| Selected excerpt |
━━━━━━━━━━━━━━━━━━━━
2019 CAFLP Annual Conference Panel Recap: “Negotiating Conflicts of Interests in Food: Controversies and Corporate Capture”
“I’m an intellectual scholar… you can’t influence me with money!”
This panel discussed the widespread and significant issues associated with conflict of interest in the food industry.
Paul Thacker, an investigative journalist, presented his perspective on this topic and highlighted the role of financial conflicts of interest in the dissemination of misinformation to the public. Indeed, Thacker suggested that companies often fund university research, hire academics as advisors and speakers, support vanity journals, ghostwrite studies, fund think tanks to put out white papers and serve “independent voices” in order to legitimize their products and increase public consumption. He also talked about the strategies that companies implement when they are criticized by journalists such as himself, and called these strategies the “denial playbook.”
━━━━━━━━━━━━━━━━━━━━
| Raw data |
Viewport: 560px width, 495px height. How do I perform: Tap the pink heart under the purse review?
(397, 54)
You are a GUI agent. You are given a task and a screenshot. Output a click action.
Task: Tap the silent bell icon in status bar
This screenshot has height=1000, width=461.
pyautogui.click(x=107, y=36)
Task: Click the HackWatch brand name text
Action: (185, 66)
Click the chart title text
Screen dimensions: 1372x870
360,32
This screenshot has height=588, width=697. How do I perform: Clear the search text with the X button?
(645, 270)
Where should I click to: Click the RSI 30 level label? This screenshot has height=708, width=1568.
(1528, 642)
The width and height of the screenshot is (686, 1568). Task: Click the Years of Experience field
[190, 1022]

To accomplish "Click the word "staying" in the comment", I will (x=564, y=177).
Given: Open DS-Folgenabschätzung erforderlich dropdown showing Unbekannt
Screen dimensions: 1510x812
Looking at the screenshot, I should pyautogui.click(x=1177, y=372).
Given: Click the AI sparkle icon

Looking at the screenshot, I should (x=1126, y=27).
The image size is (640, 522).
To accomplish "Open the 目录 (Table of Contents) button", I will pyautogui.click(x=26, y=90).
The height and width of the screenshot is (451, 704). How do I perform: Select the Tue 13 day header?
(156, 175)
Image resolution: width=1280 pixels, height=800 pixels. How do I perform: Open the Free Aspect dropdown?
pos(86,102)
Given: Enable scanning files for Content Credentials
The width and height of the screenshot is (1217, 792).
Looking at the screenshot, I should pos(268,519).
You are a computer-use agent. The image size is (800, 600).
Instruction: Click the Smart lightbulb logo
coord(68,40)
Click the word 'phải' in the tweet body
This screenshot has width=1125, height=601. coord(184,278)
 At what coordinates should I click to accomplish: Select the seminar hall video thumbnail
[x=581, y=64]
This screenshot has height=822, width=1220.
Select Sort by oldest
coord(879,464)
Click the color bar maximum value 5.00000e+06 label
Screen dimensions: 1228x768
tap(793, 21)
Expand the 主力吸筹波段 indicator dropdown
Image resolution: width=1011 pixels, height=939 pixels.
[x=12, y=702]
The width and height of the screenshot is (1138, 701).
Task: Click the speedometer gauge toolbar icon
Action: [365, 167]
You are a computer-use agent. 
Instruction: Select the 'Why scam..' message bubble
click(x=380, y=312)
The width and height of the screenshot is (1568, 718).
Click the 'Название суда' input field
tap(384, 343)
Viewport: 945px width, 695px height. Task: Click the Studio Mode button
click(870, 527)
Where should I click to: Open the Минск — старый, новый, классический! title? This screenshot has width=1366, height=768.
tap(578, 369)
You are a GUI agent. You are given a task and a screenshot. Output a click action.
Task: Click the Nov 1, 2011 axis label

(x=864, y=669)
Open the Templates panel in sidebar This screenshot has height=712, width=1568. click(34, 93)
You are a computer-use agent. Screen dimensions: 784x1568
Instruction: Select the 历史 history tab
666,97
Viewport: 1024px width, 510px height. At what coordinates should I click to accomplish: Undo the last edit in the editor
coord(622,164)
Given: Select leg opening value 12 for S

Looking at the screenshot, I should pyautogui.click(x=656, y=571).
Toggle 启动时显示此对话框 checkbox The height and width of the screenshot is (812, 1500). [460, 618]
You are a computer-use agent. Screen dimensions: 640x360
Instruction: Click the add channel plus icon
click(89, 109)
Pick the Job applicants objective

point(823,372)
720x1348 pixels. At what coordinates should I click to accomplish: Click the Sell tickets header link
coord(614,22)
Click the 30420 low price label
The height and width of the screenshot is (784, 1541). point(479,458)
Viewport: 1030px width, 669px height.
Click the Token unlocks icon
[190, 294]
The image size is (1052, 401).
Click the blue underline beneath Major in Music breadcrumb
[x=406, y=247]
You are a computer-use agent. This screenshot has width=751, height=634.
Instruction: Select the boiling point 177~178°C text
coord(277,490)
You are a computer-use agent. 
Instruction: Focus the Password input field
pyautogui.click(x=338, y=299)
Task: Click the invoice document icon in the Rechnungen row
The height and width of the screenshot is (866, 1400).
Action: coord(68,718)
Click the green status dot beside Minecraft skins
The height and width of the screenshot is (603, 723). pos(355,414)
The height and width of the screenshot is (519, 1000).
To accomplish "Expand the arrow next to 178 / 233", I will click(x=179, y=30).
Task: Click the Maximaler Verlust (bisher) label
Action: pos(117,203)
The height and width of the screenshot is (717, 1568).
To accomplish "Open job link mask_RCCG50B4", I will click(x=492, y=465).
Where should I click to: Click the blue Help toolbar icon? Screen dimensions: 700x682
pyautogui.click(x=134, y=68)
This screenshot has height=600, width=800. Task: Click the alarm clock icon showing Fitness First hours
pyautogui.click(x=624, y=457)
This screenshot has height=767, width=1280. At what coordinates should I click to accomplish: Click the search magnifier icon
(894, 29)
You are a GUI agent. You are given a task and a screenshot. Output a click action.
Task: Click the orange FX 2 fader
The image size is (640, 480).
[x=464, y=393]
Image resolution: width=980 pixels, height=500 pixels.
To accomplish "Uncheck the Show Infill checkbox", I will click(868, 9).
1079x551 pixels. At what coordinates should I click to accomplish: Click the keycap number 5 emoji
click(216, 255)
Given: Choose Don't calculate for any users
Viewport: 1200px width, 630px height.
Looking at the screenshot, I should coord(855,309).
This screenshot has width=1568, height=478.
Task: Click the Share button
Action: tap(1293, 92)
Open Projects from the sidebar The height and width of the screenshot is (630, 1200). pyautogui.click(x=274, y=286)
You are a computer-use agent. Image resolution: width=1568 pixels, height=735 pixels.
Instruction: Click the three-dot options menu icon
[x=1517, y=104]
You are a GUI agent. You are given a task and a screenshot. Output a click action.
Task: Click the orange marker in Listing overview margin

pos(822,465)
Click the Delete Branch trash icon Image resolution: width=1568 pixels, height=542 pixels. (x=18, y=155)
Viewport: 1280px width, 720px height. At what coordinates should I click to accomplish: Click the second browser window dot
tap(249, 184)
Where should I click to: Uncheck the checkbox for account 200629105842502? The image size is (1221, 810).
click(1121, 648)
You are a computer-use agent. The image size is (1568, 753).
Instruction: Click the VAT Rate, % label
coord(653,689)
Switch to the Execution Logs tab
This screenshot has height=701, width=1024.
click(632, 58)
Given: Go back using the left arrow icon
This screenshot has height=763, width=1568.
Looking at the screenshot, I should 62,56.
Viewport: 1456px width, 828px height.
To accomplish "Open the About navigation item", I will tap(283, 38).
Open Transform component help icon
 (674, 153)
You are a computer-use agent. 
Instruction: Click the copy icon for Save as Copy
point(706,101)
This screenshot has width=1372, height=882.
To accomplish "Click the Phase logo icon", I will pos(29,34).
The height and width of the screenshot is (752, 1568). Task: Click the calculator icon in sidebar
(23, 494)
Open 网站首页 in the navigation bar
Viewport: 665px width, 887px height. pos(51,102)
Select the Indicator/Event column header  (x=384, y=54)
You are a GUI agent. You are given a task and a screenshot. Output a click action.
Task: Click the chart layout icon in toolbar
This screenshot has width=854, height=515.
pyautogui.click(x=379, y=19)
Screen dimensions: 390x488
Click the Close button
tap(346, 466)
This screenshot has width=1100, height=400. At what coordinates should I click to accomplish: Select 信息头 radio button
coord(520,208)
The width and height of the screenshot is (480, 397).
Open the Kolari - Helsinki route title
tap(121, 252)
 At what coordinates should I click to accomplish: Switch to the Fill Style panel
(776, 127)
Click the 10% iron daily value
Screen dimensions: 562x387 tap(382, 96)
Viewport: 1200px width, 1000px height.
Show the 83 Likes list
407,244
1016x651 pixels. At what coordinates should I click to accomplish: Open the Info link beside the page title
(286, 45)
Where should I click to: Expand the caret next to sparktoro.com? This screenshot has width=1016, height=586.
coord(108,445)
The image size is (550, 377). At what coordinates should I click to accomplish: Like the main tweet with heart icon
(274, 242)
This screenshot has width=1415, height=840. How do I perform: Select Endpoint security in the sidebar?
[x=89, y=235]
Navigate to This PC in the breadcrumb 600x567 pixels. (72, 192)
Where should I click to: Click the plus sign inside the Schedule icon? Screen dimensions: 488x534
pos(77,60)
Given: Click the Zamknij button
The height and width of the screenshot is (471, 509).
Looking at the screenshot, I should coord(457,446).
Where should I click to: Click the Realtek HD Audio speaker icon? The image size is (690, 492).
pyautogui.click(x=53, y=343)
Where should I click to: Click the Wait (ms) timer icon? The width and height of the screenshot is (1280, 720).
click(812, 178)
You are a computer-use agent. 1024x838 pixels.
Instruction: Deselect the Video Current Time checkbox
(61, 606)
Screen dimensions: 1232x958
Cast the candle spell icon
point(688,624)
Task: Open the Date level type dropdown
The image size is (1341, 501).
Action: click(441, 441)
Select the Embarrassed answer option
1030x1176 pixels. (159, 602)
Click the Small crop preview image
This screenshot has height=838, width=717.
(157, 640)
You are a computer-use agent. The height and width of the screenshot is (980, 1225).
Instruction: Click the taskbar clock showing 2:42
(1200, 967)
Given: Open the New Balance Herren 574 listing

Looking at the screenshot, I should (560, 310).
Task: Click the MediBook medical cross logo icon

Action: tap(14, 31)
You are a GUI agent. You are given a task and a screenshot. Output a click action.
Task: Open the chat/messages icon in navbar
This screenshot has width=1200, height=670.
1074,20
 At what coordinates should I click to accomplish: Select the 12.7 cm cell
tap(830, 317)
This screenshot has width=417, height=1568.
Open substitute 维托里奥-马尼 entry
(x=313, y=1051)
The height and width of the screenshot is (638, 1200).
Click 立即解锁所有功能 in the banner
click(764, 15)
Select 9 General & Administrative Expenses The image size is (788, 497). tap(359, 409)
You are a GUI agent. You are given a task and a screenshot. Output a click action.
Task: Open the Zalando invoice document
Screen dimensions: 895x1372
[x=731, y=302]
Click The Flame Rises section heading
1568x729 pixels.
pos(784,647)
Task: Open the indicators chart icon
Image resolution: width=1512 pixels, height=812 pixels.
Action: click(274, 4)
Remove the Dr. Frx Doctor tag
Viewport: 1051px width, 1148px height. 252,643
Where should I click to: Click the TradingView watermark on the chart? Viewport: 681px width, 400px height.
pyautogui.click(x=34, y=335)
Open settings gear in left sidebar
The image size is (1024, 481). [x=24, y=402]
━━━━━━━━━━━━━━━━━━━━
| Parts of the exercise |
a – Summarize the panel recap in two sentences.
b – Reproduce a passage of the panel recap word for word, beginning at the words "2019 CAFLP Annual" and stopping after "the food industry.".

| Results of the tasks |
a – A panel at the 2019 CAFLP Annual Conference discussed the widespread and significant issues of conflict of interest in the food industry. Investigative journalist Paul Thacker described how companies use financial conflicts of interest, such as funding university research, ghostwriting studies and funding think tanks, to legitimize their products and increase consumption, and he called their strategies for answering critics the "denial playbook."

b –
2019 CAFLP Annual Conference Panel Recap: “Negotiating Conflicts of Interests in Food: Controversies and Corporate Capture”
“I’m an intellectual scholar… you can’t influence me with money!”
This panel discussed the widespread and significant issues associated with conflict of interest in the food industry.